PTI reports that France’s National Commission on Informatics and Liberty (CNIL) has gone and done it – they’ve fined Google $112,000 for failure to fully comply with requests to remove search results from people who have made requests under “right to be forgotten.”
The dispute between France’s data protection agency (CNIL) and Google has been going on since last June, when the CNIL demanded that Google delist results across all domains and countries – and not just county-specific results. Google appealed (of course!) but France denied the appeal in September, 2015.
That France believes it can impose its laws across all countries is …. cute? hubris? irrational? You can fill in the blank for yourself, but I do understand why Google has not complied.
Google had attempted to assuage the French regulators by basing search results for delisted urls on the IP addressses, so that someone in France searching for a delisted url would not find it even if they searched google.com instead of google.fr.
France was having none of that, however:
“Contrary to what Google says, delisting on all extensions does not impinge on freedom of expression in that it does not involve any removal of Internet content,” the CNIL said.
PTI reports:
Google says it has received 86,600 requests in France involving more than a quarter million Web pages, and has honoured just over half of them.
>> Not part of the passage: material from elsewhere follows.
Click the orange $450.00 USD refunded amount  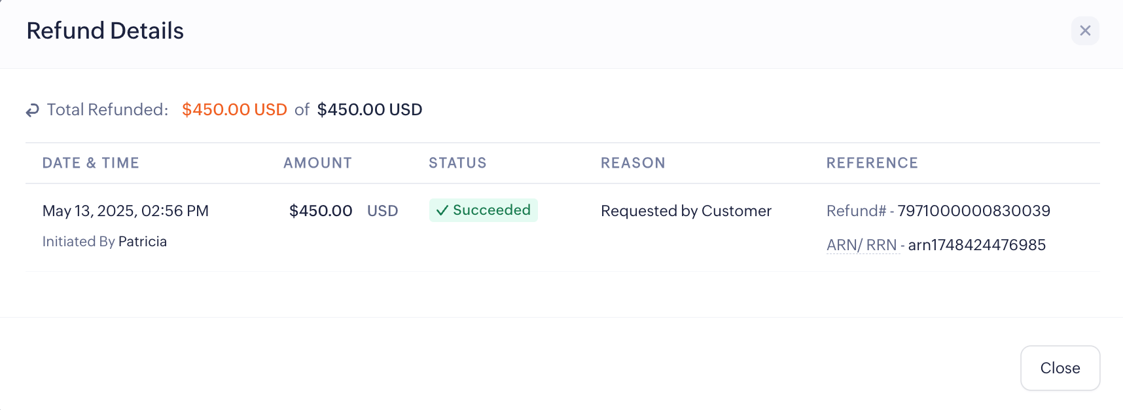coord(234,109)
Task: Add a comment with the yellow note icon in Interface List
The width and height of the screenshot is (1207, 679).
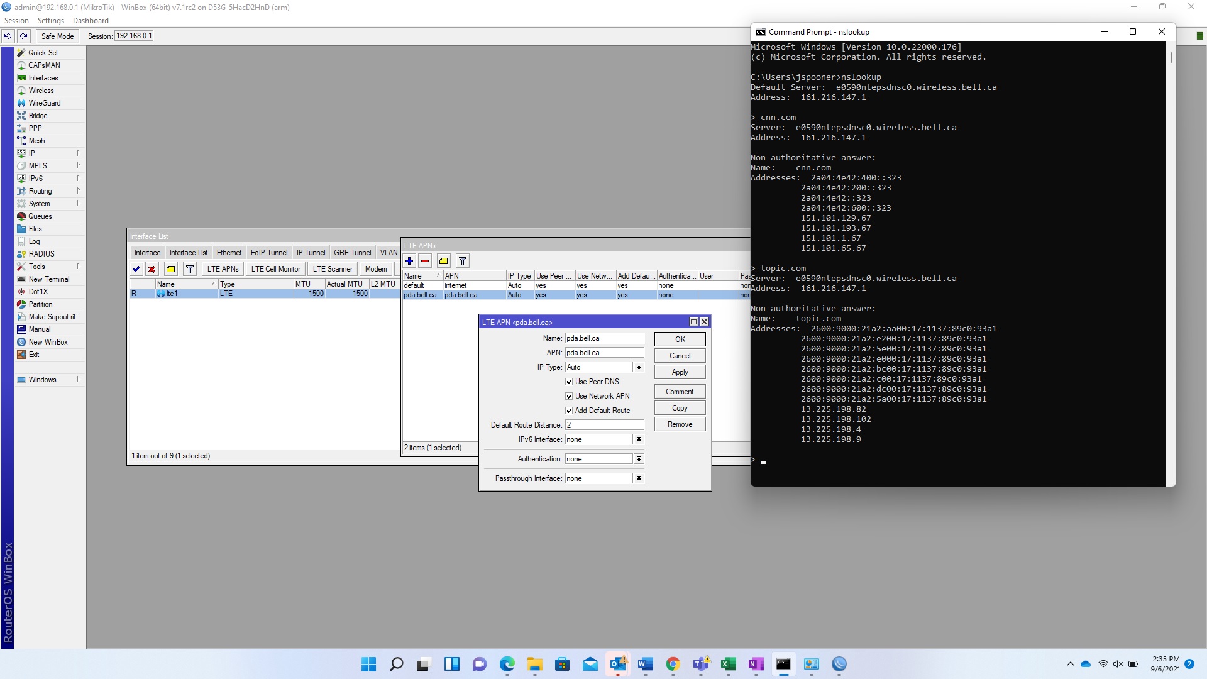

Those turned away can appeal to a judge or, more often, to CNIL, which has received 700 complaints of which 45 per cent were deemed legitimate and forwarded to Google.
“As a matter of principle, we respectfully disagree with the idea that a national data protection authority can assert global authority to control the content that people can access around the world,” Google’s privacy chief Peter Fleischer said in July.
The fine is a drop in the bucket for Google, of course, but it’s clear that this battle is far from over.